America loves a ranking, especially when it promises to tell you which city has cracked the code on being a functional human being.
This time, the title of “happiest city in the country” went to Fremont, California, in WalletHub’s 2026 ranking of 182 large U.S. cities. It held the top spot for another year, followed by Bismarck, North Dakota, and Scottsdale, Arizona. WalletHub scored cities across emotional and physical well-being, income and employment, and community and environment, using 29 indicators, including depression rates, life satisfaction, income growth, leisure time, sleep, and divorce rates.
Fremont’s case looks pretty strong on paper. WalletHub says it has the highest life-satisfaction score in the country, the lowest separation and divorce rate, and one of the highest shares of households earning above $75,000. The ranking also notes that Fremont residents report comparatively few mentally unhealthy days and strong life expectancy numbers.
That all sounds lovely, though rankings like this always come with one obvious catch. A city can score well on health, income, and stability and still leave plenty of people miserable, overworked, priced out, or bored to death. WalletHub analyst Chip Lupo made the broader case for the list by saying, “The ideal city provides conditions that foster good mental and physical health, like reasonable work hours, short commutes, good weather, and caring neighbors.” He also pointed to the old benchmark that happiness tends to rise with income until around $75,000 a year.

Dataset entries
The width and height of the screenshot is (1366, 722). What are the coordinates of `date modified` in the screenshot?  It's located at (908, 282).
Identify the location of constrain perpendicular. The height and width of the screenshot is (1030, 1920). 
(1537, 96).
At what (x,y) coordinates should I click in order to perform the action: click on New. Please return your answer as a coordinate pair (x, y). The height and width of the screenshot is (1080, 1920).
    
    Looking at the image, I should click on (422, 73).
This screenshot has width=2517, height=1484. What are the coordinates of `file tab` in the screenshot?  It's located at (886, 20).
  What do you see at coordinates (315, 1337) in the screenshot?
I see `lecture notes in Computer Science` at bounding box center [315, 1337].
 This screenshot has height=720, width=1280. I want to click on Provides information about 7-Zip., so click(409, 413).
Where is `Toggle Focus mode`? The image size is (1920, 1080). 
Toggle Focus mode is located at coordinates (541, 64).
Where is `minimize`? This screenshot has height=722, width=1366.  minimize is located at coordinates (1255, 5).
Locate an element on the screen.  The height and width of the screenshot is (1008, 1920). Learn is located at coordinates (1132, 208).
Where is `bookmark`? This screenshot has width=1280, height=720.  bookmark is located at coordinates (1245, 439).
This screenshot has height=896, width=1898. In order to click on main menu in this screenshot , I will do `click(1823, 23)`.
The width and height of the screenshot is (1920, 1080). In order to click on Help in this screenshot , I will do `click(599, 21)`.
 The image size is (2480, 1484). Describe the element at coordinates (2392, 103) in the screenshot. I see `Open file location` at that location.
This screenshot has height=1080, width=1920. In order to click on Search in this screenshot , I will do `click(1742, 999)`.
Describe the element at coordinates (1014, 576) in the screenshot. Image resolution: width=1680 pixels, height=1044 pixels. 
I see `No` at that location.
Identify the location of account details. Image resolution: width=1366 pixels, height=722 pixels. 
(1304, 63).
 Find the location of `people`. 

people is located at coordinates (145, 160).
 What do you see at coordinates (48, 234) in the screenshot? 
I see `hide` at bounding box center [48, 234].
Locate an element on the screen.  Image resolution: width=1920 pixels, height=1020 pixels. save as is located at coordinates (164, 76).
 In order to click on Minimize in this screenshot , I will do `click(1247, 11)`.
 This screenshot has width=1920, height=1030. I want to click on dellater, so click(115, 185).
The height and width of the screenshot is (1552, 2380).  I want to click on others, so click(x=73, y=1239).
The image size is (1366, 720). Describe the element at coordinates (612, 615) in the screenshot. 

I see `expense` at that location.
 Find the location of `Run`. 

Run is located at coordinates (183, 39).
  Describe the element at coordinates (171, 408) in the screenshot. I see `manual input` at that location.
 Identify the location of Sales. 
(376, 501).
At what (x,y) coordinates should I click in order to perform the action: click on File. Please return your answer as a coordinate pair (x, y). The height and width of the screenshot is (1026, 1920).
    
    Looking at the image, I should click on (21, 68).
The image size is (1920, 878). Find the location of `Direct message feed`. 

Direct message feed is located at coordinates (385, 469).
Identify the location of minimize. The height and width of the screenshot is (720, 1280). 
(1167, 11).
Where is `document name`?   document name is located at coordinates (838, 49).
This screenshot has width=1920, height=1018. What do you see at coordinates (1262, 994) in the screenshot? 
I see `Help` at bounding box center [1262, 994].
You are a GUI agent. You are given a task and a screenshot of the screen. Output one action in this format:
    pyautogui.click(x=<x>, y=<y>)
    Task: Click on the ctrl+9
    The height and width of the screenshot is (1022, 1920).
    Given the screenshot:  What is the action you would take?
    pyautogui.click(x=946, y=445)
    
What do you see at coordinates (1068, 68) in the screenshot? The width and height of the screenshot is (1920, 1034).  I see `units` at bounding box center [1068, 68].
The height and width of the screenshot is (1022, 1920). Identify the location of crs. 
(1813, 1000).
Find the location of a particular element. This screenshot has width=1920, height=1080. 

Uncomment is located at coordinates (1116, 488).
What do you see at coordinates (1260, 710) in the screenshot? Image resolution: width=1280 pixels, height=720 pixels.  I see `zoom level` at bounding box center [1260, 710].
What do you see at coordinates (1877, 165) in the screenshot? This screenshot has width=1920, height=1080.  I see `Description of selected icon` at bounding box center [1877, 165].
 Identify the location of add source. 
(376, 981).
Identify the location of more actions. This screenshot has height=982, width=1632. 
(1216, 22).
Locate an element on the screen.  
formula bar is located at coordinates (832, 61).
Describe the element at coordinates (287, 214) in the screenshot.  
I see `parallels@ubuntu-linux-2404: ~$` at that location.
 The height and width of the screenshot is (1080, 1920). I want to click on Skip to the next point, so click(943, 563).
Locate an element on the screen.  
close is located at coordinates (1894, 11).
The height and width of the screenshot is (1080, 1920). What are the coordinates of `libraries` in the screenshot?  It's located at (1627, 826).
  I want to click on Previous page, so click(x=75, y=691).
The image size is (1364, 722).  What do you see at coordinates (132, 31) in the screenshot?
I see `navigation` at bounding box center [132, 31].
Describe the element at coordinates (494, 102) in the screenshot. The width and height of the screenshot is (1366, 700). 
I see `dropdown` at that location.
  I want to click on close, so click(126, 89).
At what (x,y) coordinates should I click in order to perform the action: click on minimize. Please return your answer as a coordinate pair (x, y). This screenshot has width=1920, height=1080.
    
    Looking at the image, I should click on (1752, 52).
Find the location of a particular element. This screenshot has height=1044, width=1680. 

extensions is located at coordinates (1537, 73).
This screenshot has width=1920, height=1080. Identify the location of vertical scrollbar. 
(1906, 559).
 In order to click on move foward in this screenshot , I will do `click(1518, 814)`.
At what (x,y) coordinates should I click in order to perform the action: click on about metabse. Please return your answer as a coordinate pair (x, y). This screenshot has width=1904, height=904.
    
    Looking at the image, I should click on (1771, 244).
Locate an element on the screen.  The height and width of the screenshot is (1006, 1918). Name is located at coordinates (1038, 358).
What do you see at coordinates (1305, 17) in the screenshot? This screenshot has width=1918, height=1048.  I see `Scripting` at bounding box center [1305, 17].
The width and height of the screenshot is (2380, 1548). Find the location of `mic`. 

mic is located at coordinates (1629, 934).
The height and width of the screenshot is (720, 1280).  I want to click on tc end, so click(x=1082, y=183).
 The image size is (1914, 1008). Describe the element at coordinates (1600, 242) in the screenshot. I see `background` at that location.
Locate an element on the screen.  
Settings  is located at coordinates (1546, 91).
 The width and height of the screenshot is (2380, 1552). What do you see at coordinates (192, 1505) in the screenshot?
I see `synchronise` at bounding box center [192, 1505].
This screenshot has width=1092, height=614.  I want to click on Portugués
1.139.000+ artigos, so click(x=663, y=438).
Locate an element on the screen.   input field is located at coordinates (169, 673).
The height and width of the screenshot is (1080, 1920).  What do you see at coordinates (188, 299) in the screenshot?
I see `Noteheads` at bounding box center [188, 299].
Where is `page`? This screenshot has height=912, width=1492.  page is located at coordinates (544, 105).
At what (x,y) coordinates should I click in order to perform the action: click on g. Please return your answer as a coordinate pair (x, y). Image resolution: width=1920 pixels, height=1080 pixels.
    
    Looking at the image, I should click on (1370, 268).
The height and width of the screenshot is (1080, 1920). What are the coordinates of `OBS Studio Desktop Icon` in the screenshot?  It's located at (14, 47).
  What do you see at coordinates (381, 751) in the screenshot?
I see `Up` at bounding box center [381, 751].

• Check your understanding:
1. According to the article on the happiest-city ranking, why does Fremont's case look strong on paper? Answer in one to three sentences.
2. Carry the article on WalletHub's happiest-city ranking further, picking up right after its final sentence.
The records have no connection to the text about the happiest-city ranking.

• Results for each task:
1. WalletHub says Fremont has the highest life-satisfaction score in the country, the lowest separation and divorce rate, and one of the highest shares of households earning above $75,000. The ranking also notes that its residents report comparatively few mentally unhealthy days and strong life expectancy numbers.

2.
California did especially well overall, with Irvine and San Jose both landing in the top 10, and San Francisco, San Diego, and Huntington Beach also making the top 25. That said, Los Angeles came in 87th, which feels about right for a city that can give you sunshine, traffic, rent trauma, and a matcha line that lasts half your lunch break. New York City ranked 59th, dragged down by weak income and employment placement, even while doing better on emotional and physical well-being than some people might expect.
The list says plenty about what makes life easier. Stable money, decent health, some sense of community, and enough free time to remember you’re alive all help. None of that is shocking. The only mildly insulting part is that the happiest city in America may be a place you’ve never once fantasized about moving to.
Top 10 happiest cities in the U.S., Ranked
- Fremont, California
- Bismarck, North Dakota
- Scottsdale, Arizona
- South Burlington, Vermont
- Fargo, North Dakota
- Overland Park, Kansas
- Charleston, South Carolina
- Irvine, California
- Gilbert, Arizona
- San Jose, California
Like most national rankings, this one is useful up to a point. It can tell you where the numbers look good. It can’t tell you whether a place feels like home, whether your rent is absurd, or whether winter there makes you question every decision you’ve ever made.